§ Work order
Every line below that contains the word "entry" must be copied.
Top of Source information
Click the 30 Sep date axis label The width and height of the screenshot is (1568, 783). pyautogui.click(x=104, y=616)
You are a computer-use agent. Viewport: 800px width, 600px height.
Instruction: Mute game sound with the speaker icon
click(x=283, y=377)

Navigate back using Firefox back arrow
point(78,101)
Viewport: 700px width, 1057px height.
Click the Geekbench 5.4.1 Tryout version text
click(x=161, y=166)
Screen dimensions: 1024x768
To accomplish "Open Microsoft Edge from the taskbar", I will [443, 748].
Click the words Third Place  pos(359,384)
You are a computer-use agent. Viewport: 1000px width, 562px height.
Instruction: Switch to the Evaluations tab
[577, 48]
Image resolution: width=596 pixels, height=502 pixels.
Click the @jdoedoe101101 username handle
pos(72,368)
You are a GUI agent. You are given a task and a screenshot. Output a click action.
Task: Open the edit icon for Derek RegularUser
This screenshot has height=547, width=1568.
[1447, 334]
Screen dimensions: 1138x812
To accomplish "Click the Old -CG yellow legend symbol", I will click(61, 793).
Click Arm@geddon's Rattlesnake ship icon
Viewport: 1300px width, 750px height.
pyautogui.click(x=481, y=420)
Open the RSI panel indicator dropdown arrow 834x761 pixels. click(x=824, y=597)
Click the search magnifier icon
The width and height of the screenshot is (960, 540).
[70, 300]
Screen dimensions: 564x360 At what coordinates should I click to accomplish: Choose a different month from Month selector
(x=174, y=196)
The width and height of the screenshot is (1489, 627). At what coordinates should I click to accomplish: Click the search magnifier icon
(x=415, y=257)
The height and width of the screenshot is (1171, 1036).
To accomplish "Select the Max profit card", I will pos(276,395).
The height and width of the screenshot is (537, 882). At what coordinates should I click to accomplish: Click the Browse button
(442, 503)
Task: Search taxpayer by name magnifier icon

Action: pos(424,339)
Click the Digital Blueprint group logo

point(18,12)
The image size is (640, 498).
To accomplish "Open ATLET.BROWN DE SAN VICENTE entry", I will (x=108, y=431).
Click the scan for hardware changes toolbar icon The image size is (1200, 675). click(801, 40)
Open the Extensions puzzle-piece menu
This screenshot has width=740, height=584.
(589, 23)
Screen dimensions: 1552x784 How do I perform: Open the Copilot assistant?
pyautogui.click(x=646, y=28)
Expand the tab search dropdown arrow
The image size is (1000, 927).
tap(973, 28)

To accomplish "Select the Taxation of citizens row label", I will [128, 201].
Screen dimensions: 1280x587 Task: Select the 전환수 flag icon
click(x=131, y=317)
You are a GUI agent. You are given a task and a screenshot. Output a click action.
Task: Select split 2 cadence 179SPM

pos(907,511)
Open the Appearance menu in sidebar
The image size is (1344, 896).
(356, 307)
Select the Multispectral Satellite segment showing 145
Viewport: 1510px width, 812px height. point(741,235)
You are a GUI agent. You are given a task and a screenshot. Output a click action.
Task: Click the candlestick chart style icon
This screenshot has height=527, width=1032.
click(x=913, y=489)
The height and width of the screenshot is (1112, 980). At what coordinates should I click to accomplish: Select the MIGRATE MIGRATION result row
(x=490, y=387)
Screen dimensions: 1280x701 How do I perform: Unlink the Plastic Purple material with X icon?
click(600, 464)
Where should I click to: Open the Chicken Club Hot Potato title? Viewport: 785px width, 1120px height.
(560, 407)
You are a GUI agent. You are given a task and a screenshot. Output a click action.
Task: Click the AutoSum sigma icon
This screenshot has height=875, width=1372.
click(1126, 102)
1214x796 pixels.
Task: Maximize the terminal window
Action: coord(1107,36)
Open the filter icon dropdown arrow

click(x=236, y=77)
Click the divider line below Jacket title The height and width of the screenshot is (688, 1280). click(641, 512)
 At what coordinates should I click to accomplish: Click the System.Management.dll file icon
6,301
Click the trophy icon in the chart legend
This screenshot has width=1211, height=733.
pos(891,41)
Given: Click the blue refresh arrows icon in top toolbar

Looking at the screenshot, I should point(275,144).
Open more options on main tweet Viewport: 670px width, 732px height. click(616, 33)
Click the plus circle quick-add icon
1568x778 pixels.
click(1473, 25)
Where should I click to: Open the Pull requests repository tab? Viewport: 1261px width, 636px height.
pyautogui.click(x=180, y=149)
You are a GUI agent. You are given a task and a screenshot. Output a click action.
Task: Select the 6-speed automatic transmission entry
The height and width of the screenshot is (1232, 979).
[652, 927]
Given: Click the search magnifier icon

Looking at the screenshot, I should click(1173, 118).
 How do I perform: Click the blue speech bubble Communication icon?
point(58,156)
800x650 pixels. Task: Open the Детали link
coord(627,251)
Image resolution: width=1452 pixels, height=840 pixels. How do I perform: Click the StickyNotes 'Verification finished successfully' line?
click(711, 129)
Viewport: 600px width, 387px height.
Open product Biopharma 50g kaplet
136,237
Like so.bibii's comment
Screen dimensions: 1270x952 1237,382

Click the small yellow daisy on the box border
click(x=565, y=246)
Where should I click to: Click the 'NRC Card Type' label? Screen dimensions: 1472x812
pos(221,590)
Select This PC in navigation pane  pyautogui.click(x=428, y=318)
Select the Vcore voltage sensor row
Bottom of Source information
§ Answer to the problem
To accomplish "Open ATLET.BROWN DE SAN VICENTE entry", I will (x=108, y=431).
Task: Select the 6-speed automatic transmission entry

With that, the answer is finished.